BRIEF:
Reproduce the rows below verbatim, from the first line through the line containing "Zalo: Mr. Vinh (290, 26)", with both of those lines included.
[start of DATA FOR THE TASK]
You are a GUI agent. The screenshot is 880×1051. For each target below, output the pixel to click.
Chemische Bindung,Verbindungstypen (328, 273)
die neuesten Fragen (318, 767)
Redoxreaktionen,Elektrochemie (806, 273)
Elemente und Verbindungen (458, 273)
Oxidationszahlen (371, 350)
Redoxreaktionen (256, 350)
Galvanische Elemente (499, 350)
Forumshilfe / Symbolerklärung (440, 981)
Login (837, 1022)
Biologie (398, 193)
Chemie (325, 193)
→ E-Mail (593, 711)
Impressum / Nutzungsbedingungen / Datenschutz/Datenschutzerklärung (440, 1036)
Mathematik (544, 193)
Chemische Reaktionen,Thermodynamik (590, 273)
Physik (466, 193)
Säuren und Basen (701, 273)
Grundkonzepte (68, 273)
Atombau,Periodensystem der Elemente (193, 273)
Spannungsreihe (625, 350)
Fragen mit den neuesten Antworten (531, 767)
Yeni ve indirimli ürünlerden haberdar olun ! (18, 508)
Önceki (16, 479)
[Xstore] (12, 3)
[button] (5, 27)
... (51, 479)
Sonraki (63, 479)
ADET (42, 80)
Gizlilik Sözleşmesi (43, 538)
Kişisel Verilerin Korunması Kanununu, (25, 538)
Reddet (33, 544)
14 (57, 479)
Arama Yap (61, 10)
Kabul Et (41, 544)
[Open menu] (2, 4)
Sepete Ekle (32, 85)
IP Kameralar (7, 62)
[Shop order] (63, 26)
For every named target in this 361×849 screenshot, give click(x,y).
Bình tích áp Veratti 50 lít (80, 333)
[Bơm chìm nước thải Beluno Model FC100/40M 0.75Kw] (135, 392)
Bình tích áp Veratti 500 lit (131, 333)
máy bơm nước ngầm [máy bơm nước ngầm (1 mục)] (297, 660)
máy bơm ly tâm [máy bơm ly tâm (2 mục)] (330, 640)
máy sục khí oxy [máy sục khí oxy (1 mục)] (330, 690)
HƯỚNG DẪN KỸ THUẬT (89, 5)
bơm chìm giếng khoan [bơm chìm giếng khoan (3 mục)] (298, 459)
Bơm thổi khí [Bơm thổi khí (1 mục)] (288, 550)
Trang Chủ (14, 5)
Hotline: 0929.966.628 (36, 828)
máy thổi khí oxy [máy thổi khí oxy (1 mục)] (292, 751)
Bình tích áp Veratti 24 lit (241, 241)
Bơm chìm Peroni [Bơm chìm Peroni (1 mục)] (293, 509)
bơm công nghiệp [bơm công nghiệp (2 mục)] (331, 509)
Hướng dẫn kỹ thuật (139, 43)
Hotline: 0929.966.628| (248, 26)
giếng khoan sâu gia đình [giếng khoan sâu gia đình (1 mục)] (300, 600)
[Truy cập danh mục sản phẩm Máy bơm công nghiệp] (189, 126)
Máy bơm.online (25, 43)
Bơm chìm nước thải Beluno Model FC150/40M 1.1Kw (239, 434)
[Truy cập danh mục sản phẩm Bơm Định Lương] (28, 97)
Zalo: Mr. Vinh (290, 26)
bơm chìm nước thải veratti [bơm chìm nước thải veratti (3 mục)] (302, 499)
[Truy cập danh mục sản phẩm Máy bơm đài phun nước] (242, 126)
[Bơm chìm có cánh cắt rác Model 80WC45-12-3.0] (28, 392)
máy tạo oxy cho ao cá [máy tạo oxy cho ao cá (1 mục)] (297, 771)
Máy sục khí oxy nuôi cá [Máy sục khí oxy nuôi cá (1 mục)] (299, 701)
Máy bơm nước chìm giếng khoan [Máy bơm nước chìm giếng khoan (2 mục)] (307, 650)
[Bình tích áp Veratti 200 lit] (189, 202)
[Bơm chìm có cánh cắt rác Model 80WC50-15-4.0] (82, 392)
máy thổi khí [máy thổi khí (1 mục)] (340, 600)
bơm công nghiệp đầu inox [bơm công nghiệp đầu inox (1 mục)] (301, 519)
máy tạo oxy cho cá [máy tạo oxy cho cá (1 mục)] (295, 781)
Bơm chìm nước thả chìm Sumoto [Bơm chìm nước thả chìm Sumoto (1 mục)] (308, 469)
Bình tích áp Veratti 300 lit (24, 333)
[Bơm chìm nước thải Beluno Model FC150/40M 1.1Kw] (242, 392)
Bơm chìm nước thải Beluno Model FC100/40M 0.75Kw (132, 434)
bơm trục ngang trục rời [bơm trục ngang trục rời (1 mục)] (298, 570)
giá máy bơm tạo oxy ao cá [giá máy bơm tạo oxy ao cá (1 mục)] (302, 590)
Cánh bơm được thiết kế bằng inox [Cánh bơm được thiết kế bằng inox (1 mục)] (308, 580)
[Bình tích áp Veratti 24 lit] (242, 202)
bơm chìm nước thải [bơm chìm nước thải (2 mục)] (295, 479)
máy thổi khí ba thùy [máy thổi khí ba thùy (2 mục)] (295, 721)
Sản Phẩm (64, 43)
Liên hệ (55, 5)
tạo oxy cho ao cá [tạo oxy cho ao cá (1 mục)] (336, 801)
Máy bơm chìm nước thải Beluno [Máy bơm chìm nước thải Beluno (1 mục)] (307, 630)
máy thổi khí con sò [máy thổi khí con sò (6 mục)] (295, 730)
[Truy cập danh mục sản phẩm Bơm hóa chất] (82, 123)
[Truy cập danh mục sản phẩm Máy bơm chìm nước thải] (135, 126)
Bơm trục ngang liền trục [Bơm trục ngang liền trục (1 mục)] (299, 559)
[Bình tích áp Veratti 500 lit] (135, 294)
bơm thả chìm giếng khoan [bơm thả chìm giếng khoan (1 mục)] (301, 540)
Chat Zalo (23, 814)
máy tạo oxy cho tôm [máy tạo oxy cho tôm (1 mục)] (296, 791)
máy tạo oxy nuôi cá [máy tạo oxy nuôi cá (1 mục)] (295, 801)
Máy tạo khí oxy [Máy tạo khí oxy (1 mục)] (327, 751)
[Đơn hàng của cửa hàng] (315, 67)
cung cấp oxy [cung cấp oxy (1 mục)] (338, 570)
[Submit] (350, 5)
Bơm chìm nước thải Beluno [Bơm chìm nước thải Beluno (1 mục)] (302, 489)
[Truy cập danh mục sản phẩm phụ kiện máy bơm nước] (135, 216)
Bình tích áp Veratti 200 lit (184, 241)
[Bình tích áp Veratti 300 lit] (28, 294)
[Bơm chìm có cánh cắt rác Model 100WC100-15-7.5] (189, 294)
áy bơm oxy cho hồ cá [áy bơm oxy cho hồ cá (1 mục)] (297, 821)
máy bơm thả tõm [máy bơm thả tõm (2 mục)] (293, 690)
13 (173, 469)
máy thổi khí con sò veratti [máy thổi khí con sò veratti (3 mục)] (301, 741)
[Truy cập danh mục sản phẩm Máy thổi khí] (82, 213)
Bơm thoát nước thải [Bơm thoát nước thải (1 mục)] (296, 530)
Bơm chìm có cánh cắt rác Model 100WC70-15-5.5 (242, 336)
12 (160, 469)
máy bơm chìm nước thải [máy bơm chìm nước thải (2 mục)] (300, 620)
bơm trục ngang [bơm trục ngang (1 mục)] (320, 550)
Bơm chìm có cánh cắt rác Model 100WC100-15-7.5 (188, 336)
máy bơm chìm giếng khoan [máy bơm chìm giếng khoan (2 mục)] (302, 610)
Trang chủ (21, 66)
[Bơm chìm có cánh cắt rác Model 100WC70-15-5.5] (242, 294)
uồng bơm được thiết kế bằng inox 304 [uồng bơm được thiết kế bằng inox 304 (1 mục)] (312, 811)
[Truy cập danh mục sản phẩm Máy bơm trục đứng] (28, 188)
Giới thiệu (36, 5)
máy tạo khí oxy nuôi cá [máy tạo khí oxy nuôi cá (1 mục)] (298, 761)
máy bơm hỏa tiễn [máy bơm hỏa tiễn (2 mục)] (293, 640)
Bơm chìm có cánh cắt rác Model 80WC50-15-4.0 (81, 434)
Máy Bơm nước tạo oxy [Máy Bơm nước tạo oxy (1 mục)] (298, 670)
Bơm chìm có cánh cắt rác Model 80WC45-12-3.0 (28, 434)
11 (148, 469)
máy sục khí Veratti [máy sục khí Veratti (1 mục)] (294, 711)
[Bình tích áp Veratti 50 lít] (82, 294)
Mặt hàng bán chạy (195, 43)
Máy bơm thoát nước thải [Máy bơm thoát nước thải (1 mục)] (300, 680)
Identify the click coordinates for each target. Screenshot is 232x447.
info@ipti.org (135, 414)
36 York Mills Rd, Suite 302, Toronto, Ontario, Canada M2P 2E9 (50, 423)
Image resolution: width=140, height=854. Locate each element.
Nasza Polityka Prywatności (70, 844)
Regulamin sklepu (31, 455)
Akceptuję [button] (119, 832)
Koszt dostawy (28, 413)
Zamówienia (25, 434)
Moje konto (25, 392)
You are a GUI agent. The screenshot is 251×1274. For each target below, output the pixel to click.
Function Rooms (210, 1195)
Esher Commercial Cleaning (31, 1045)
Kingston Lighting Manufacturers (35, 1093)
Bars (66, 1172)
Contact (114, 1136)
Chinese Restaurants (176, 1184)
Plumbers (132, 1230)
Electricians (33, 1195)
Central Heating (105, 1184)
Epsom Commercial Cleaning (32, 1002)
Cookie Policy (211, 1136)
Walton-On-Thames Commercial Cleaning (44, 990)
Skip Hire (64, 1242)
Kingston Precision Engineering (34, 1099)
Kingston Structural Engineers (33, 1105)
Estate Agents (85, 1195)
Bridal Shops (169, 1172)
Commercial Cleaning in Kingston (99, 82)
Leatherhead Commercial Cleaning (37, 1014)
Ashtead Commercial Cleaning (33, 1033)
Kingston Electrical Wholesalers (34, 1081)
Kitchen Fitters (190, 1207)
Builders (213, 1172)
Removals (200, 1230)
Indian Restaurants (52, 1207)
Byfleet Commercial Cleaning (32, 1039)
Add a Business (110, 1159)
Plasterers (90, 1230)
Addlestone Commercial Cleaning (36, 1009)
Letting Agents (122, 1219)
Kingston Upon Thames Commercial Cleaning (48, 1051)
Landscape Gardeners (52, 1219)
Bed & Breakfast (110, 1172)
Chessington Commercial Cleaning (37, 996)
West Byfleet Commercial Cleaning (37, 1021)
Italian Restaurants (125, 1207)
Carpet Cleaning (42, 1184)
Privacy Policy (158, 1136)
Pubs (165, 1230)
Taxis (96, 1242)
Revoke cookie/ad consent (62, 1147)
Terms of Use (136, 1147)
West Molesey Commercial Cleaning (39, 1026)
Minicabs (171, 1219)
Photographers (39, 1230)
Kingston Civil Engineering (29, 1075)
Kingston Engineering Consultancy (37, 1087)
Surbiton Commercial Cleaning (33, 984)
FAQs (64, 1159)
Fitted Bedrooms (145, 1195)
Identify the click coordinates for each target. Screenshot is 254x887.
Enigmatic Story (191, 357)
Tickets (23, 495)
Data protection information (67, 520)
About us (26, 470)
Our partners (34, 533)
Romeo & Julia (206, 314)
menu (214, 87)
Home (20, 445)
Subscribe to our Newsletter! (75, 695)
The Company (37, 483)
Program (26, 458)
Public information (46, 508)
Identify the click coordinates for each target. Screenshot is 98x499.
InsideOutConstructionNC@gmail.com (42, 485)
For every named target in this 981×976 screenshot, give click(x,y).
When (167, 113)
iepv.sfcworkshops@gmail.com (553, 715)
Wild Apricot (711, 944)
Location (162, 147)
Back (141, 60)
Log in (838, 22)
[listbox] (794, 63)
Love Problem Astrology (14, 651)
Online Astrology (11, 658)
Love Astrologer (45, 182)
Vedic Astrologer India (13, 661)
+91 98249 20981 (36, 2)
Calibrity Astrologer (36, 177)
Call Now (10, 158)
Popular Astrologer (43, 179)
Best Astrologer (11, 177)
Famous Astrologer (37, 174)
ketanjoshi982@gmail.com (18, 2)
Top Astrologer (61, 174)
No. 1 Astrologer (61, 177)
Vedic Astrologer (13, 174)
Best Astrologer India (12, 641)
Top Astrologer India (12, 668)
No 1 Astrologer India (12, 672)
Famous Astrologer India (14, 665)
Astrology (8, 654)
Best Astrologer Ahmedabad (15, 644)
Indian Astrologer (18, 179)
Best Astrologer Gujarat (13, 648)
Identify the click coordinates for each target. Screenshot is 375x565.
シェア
[end of DATA FOR THE TASK]
WRITTEN RESPONSE:
You are a GUI agent. The screenshot is 880×1051. For each target below, output the pixel to click.
Chemische Bindung,Verbindungstypen (328, 273)
die neuesten Fragen (318, 767)
Redoxreaktionen,Elektrochemie (806, 273)
Elemente und Verbindungen (458, 273)
Oxidationszahlen (371, 350)
Redoxreaktionen (256, 350)
Galvanische Elemente (499, 350)
Forumshilfe / Symbolerklärung (440, 981)
Login (837, 1022)
Biologie (398, 193)
Chemie (325, 193)
→ E-Mail (593, 711)
Impressum / Nutzungsbedingungen / Datenschutz/Datenschutzerklärung (440, 1036)
Mathematik (544, 193)
Chemische Reaktionen,Thermodynamik (590, 273)
Physik (466, 193)
Säuren und Basen (701, 273)
Grundkonzepte (68, 273)
Atombau,Periodensystem der Elemente (193, 273)
Spannungsreihe (625, 350)
Fragen mit den neuesten Antworten (531, 767)
Yeni ve indirimli ürünlerden haberdar olun ! (18, 508)
Önceki (16, 479)
[Xstore] (12, 3)
[button] (5, 27)
... (51, 479)
Sonraki (63, 479)
ADET (42, 80)
Gizlilik Sözleşmesi (43, 538)
Kişisel Verilerin Korunması Kanununu, (25, 538)
Reddet (33, 544)
14 (57, 479)
Arama Yap (61, 10)
Kabul Et (41, 544)
[Open menu] (2, 4)
Sepete Ekle (32, 85)
IP Kameralar (7, 62)
[Shop order] (63, 26)
For every named target in this 361×849 screenshot, give click(x,y).
Bình tích áp Veratti 50 lít (80, 333)
[Bơm chìm nước thải Beluno Model FC100/40M 0.75Kw] (135, 392)
Bình tích áp Veratti 500 lit (131, 333)
máy bơm nước ngầm [máy bơm nước ngầm (1 mục)] (297, 660)
máy bơm ly tâm [máy bơm ly tâm (2 mục)] (330, 640)
máy sục khí oxy [máy sục khí oxy (1 mục)] (330, 690)
HƯỚNG DẪN KỸ THUẬT (89, 5)
bơm chìm giếng khoan [bơm chìm giếng khoan (3 mục)] (298, 459)
Bơm thổi khí [Bơm thổi khí (1 mục)] (288, 550)
Trang Chủ (14, 5)
Hotline: 0929.966.628 (36, 828)
máy thổi khí oxy [máy thổi khí oxy (1 mục)] (292, 751)
Bình tích áp Veratti 24 lit (241, 241)
Bơm chìm Peroni [Bơm chìm Peroni (1 mục)] (293, 509)
bơm công nghiệp [bơm công nghiệp (2 mục)] (331, 509)
Hướng dẫn kỹ thuật (139, 43)
Hotline: 0929.966.628| (248, 26)
giếng khoan sâu gia đình [giếng khoan sâu gia đình (1 mục)] (300, 600)
[Truy cập danh mục sản phẩm Máy bơm công nghiệp] (189, 126)
Máy bơm.online (25, 43)
Bơm chìm nước thải Beluno Model FC150/40M 1.1Kw (239, 434)
[Truy cập danh mục sản phẩm Bơm Định Lương] (28, 97)
Zalo: Mr. Vinh (290, 26)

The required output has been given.